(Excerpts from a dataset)
◇ ◇ ◇

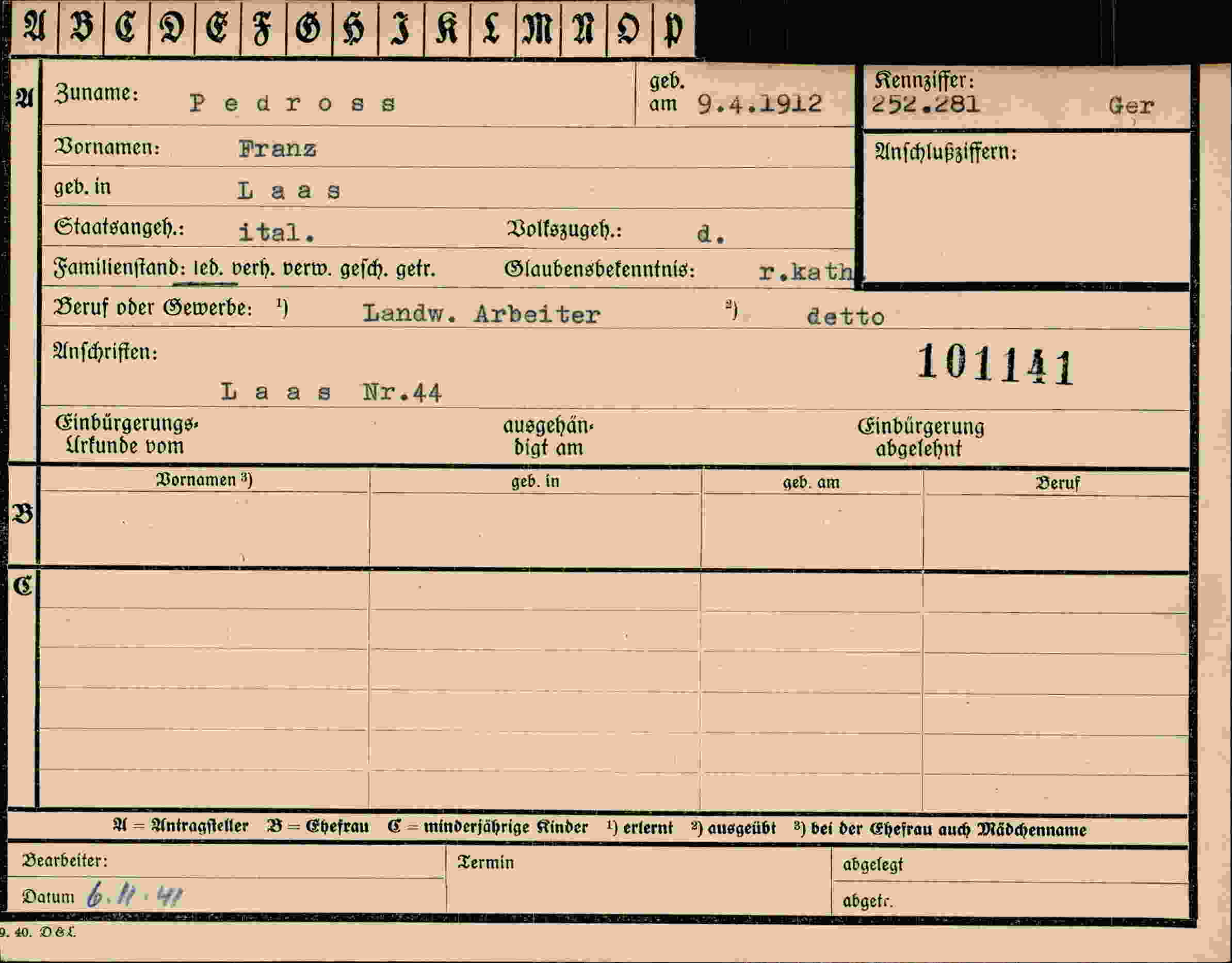Click the Zuname field containing Pedross
This screenshot has width=1232, height=963.
pos(338,93)
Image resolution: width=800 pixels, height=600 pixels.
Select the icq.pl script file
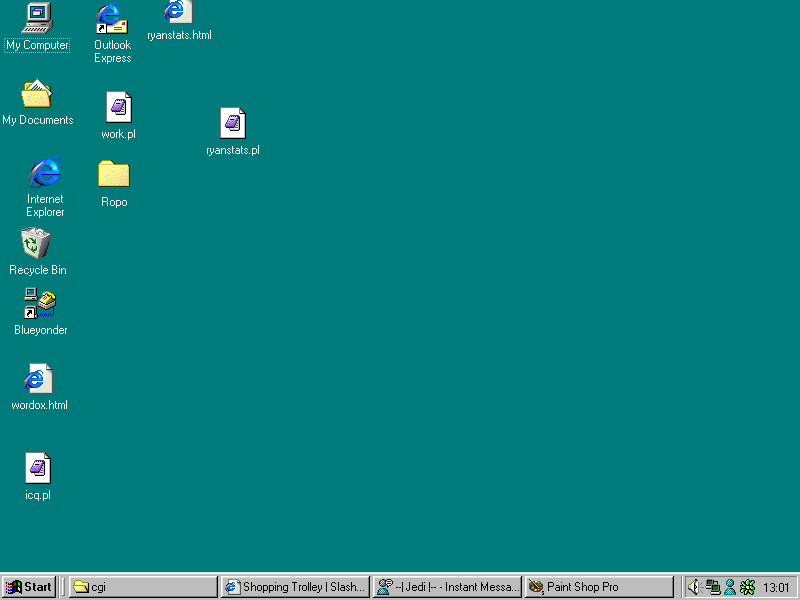38,468
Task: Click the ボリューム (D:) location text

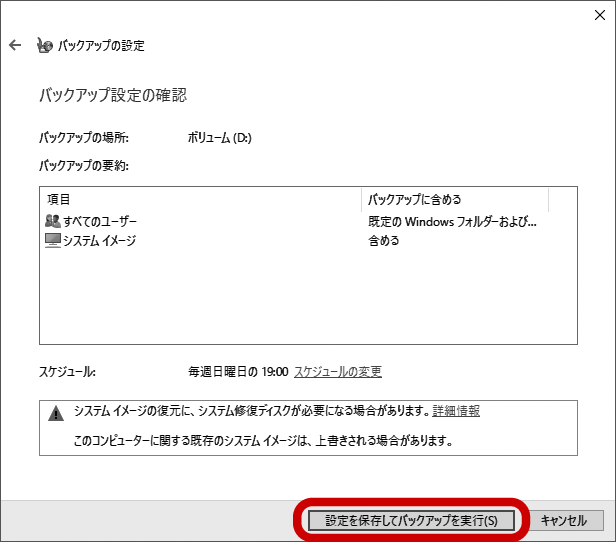Action: point(220,138)
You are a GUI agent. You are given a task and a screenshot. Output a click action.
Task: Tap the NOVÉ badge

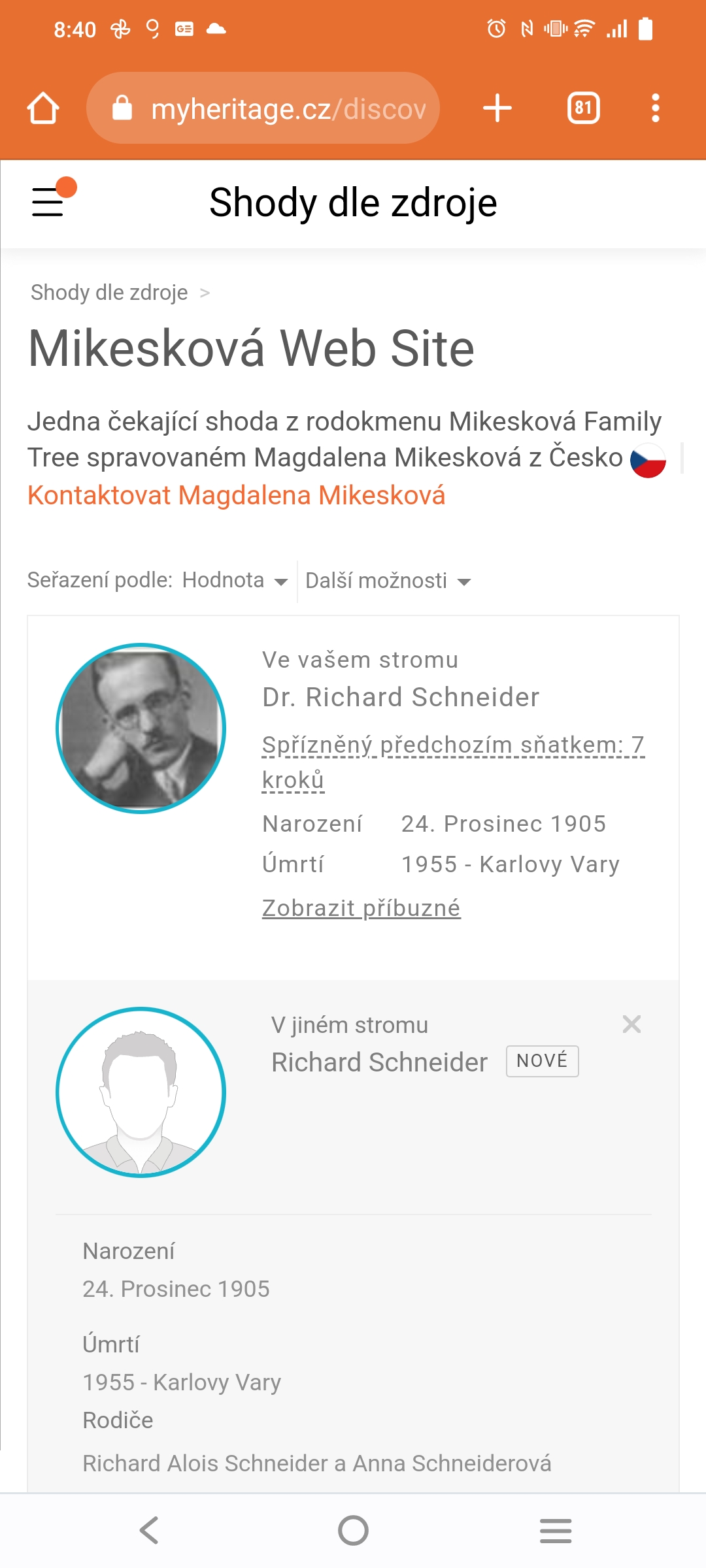click(x=542, y=1061)
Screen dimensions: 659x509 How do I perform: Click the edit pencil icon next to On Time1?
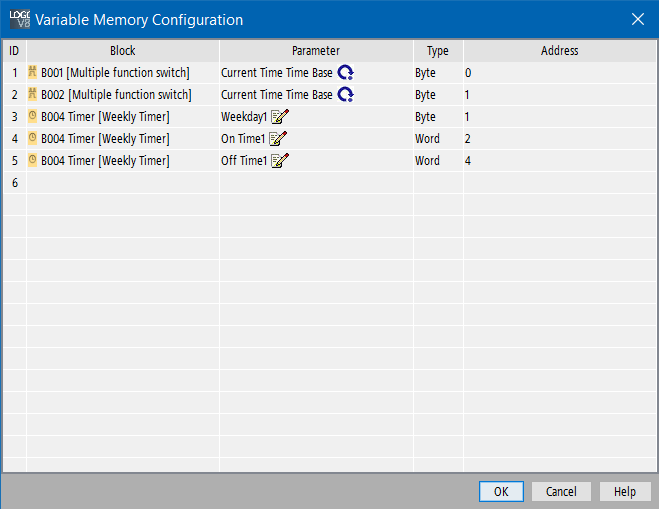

◇ ◇ ◇

### Instructions for the task
The result should hold only the lines from the line with "You are a GUI" through the final line of the records above, copied exactly, with pictures left out.

### Exercise output
You are a GUI agent. You are given a task and a screenshot. Output a click action.
Task: Tap the NOVÉ badge

click(x=542, y=1061)
Screen dimensions: 659x509 How do I perform: Click the edit pencil icon next to On Time1?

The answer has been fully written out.